__Document__
CDC (Clock Domain Crossing) Analysis – Is this a misnomer?

Monday, February 15th, 2010

The high-tech industry is chock-full of acronyms. Each time a new problem is identified, out comes a new acronym that quickly gets standardized. It is very typical for complex new problems in, for example, our VLSI design industry to take years to understand and solve fully. Unfortunately, in many of these cases, the new acronym gets co-opted by a premature solution or a solution to a subset of the actual problem rather than be associated with the fundamental problem itself. The end result can be confusion and miscommunication as customers who use these incomplete solutions with the fancy acronyms do not realize that their problem is not fully solved and end up with project failure.


A revealing instance of this phenomenon is CDC – Clock Domain Crossing – analysis. As asynchronous crossings became more mainstream because of larger dies and greater system-level complexity on chip, it became clear that managing metastability was of paramount importance. The analysis of the design for proper metastability management came to be known as CDC analysis. Unfortunately, early solutions for CDC analysis only verified single-bit metastability management (synchronizers implemented as back-to-back flops) and data-bus metastability management (controlled by a synchronized common enable signal).  Designers’ understanding of CDC analysis even up to this day, as CDC analysis has become mission-critical for SOC designs, is that it only requires checking these two attributes.

__Directions for this task__
From the CDC analysis excerpt above, copy verbatim the passage starting at "The high-tech industry" and ending at "with project failure.".

__Material__

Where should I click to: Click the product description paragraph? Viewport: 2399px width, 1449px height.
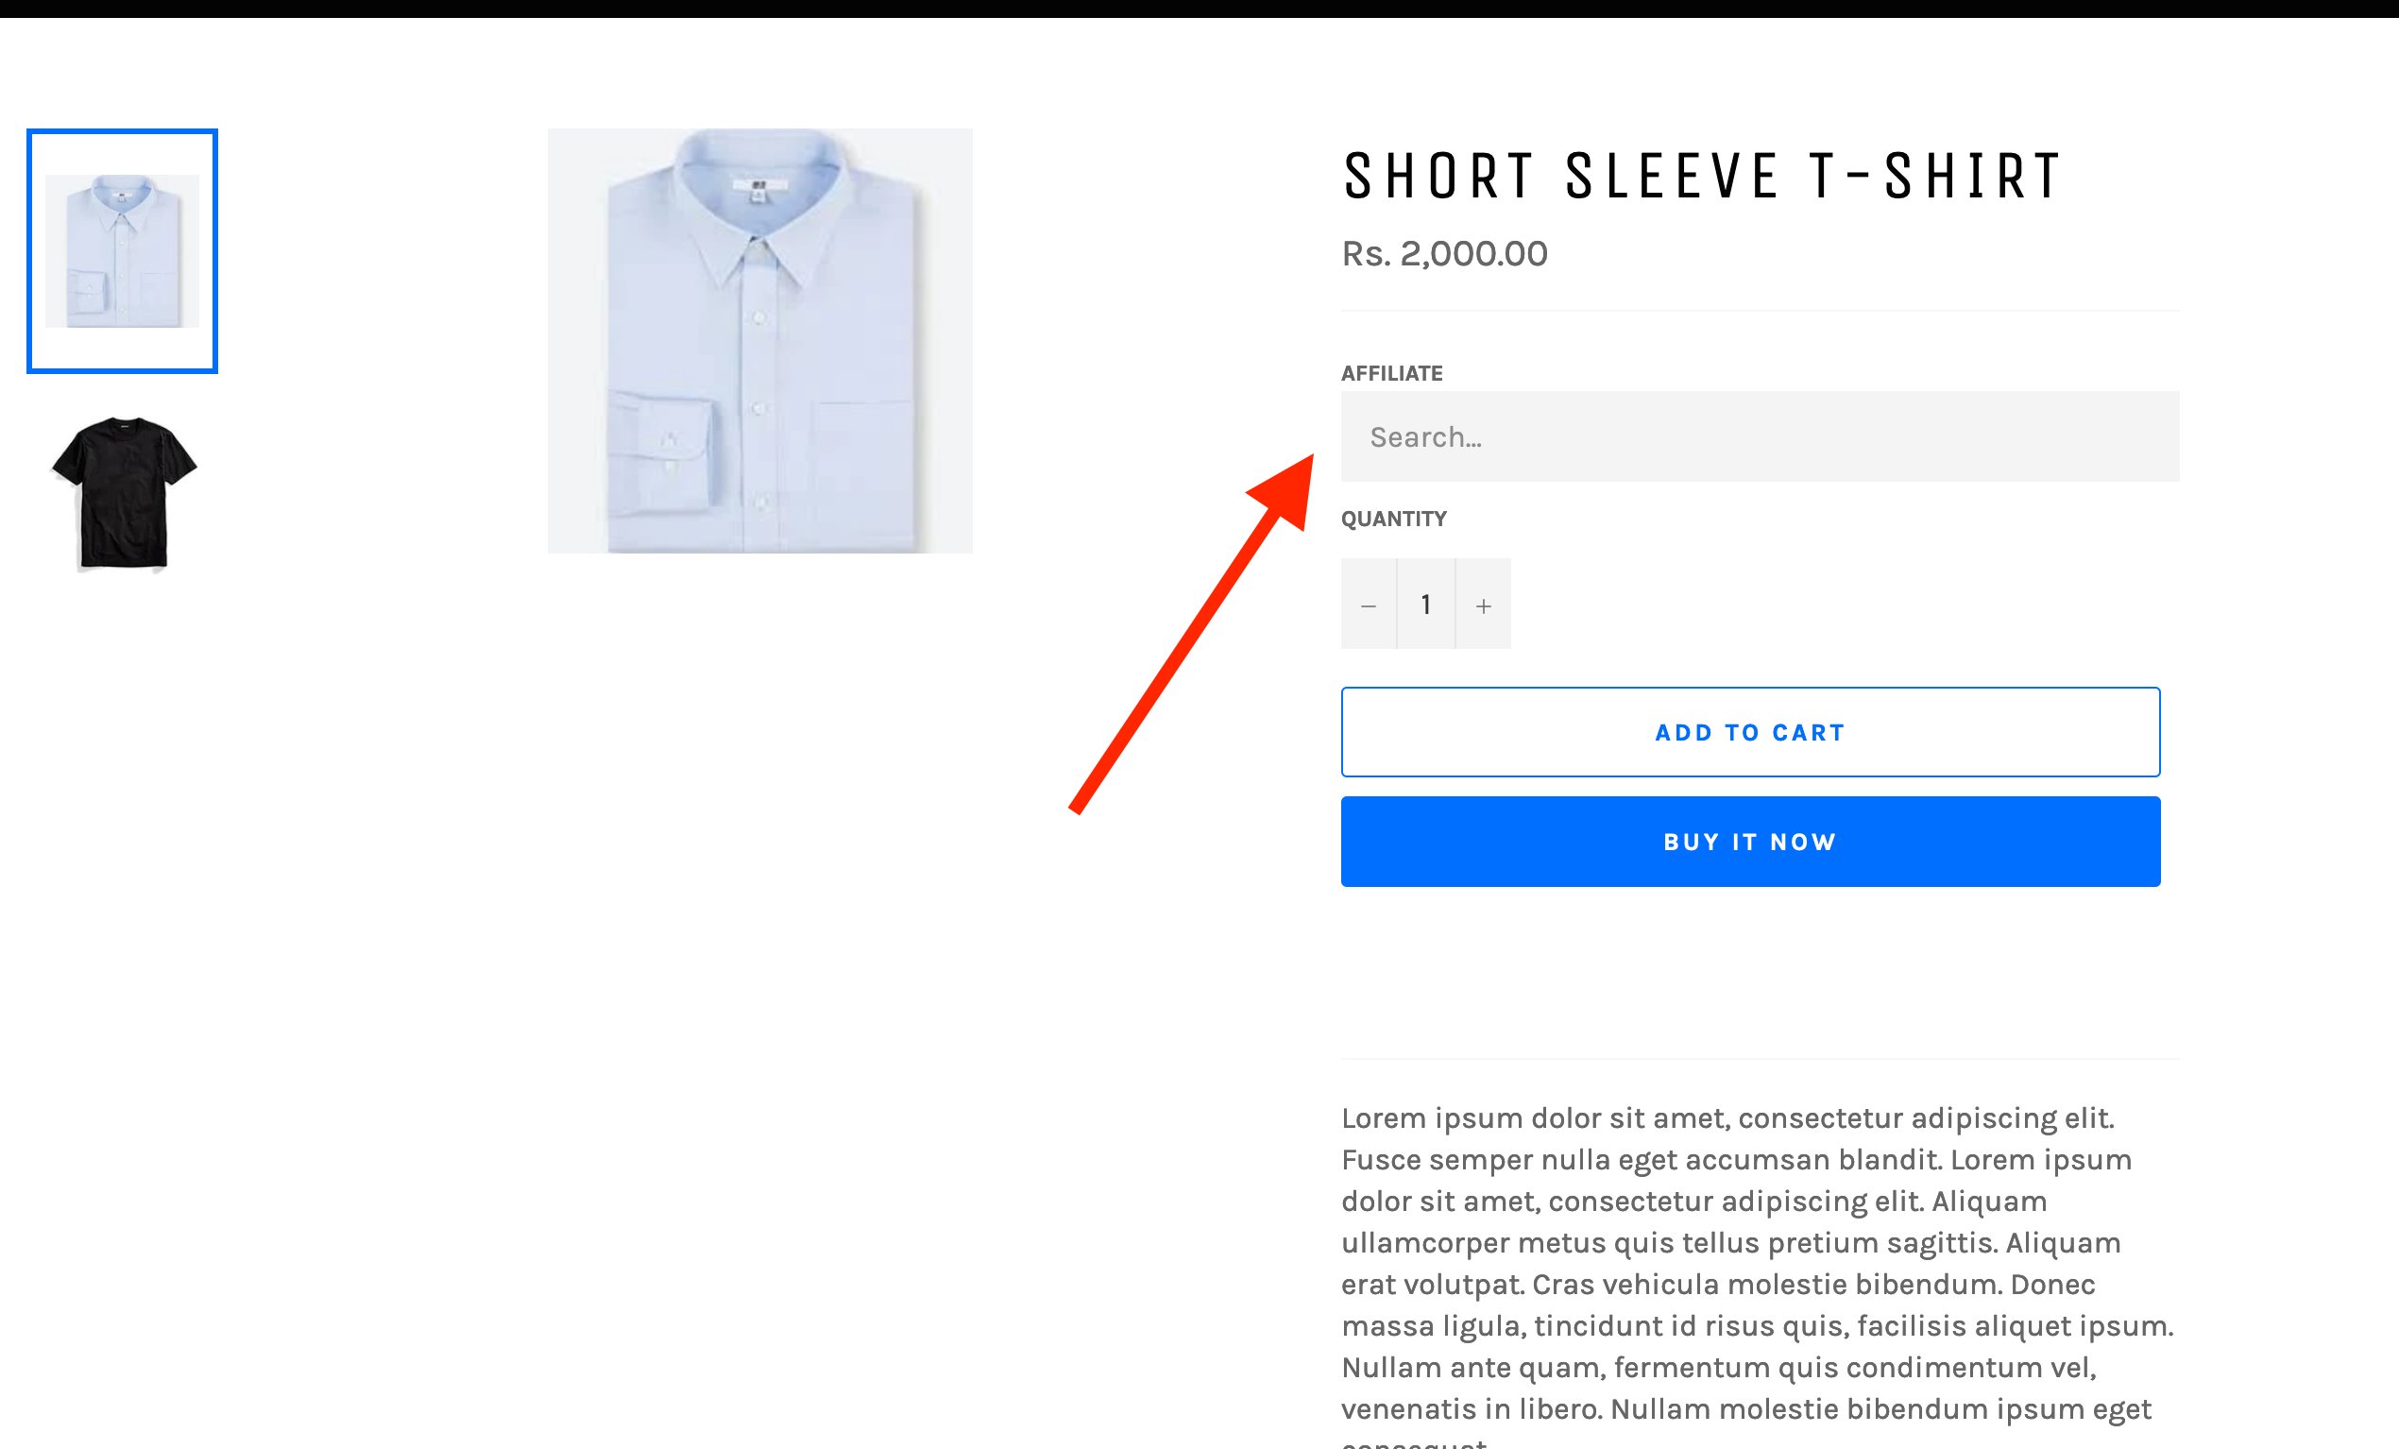(x=1753, y=1256)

__Correct answer__
The high-tech industry is chock-full of acronyms. Each time a new problem is identified, out comes a new acronym that quickly gets standardized. It is very typical for complex new problems in, for example, our VLSI design industry to take years to understand and solve fully. Unfortunately, in many of these cases, the new acronym gets co-opted by a premature solution or a solution to a subset of the actual problem rather than be associated with the fundamental problem itself. The end result can be confusion and miscommunication as customers who use these incomplete solutions with the fancy acronyms do not realize that their problem is not fully solved and end up with project failure.